WHAT TO WORK ON:
Reproduce each of the following entries verbatim, preserving every character and line break.

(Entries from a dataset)

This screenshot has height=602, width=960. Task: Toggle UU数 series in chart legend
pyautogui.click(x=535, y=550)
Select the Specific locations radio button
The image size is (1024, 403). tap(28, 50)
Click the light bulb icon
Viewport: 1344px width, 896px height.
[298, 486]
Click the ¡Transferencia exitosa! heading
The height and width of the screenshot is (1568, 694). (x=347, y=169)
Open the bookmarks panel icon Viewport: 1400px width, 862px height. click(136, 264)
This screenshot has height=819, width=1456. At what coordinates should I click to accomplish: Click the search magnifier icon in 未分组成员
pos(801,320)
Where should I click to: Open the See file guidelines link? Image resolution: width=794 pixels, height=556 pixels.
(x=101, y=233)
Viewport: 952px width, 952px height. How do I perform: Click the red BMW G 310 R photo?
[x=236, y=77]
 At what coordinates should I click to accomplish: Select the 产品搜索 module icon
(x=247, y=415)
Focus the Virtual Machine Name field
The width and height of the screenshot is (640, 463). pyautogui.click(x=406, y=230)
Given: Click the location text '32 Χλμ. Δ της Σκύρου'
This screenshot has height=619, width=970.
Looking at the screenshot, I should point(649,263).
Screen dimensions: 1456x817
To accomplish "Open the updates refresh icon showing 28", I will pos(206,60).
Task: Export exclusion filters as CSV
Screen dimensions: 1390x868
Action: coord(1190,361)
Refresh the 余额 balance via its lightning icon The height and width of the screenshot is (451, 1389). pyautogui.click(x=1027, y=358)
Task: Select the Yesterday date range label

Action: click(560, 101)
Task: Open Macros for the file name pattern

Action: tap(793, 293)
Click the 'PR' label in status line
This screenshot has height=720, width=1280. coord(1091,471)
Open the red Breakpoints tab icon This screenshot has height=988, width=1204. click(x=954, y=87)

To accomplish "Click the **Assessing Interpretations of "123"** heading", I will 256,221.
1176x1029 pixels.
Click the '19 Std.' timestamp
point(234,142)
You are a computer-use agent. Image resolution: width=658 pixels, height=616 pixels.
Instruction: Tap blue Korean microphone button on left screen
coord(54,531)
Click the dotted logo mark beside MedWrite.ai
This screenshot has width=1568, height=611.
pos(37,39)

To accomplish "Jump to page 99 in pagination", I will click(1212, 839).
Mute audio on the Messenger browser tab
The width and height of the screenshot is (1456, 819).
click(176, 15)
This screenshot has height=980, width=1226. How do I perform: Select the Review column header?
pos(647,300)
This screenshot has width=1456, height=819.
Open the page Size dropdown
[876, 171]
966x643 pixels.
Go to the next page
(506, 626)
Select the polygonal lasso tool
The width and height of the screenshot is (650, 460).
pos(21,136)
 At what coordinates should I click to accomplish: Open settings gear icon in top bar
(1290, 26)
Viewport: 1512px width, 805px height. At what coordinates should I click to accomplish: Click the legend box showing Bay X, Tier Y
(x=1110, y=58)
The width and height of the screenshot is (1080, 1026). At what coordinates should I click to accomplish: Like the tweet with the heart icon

WRITTEN RESPONSE:
This screenshot has height=602, width=960. Task: Toggle UU数 series in chart legend
pyautogui.click(x=535, y=550)
Select the Specific locations radio button
The image size is (1024, 403). tap(28, 50)
Click the light bulb icon
Viewport: 1344px width, 896px height.
[298, 486]
Click the ¡Transferencia exitosa! heading
The height and width of the screenshot is (1568, 694). (x=347, y=169)
Open the bookmarks panel icon Viewport: 1400px width, 862px height. click(136, 264)
This screenshot has height=819, width=1456. At what coordinates should I click to accomplish: Click the search magnifier icon in 未分组成员
pos(801,320)
Where should I click to: Open the See file guidelines link? Image resolution: width=794 pixels, height=556 pixels.
(x=101, y=233)
Viewport: 952px width, 952px height. How do I perform: Click the red BMW G 310 R photo?
[x=236, y=77]
 At what coordinates should I click to accomplish: Select the 产品搜索 module icon
(x=247, y=415)
Focus the Virtual Machine Name field
The width and height of the screenshot is (640, 463). pyautogui.click(x=406, y=230)
Given: Click the location text '32 Χλμ. Δ της Σκύρου'
This screenshot has height=619, width=970.
Looking at the screenshot, I should point(649,263).
Screen dimensions: 1456x817
To accomplish "Open the updates refresh icon showing 28", I will pos(206,60).
Task: Export exclusion filters as CSV
Screen dimensions: 1390x868
Action: coord(1190,361)
Refresh the 余额 balance via its lightning icon The height and width of the screenshot is (451, 1389). pyautogui.click(x=1027, y=358)
Task: Select the Yesterday date range label

Action: click(560, 101)
Task: Open Macros for the file name pattern

Action: tap(793, 293)
Click the 'PR' label in status line
This screenshot has height=720, width=1280. coord(1091,471)
Open the red Breakpoints tab icon This screenshot has height=988, width=1204. click(x=954, y=87)

To accomplish "Click the **Assessing Interpretations of "123"** heading", I will 256,221.
1176x1029 pixels.
Click the '19 Std.' timestamp
point(234,142)
You are a computer-use agent. Image resolution: width=658 pixels, height=616 pixels.
Instruction: Tap blue Korean microphone button on left screen
coord(54,531)
Click the dotted logo mark beside MedWrite.ai
This screenshot has width=1568, height=611.
pos(37,39)

To accomplish "Jump to page 99 in pagination", I will click(1212, 839).
Mute audio on the Messenger browser tab
The width and height of the screenshot is (1456, 819).
click(176, 15)
This screenshot has height=980, width=1226. How do I perform: Select the Review column header?
pos(647,300)
This screenshot has width=1456, height=819.
Open the page Size dropdown
[876, 171]
966x643 pixels.
Go to the next page
(506, 626)
Select the polygonal lasso tool
The width and height of the screenshot is (650, 460).
pos(21,136)
 At what coordinates should I click to accomplish: Open settings gear icon in top bar
(1290, 26)
Viewport: 1512px width, 805px height. At what coordinates should I click to accomplish: Click the legend box showing Bay X, Tier Y
(x=1110, y=58)
The width and height of the screenshot is (1080, 1026). At what coordinates should I click to accomplish: Like the tweet with the heart icon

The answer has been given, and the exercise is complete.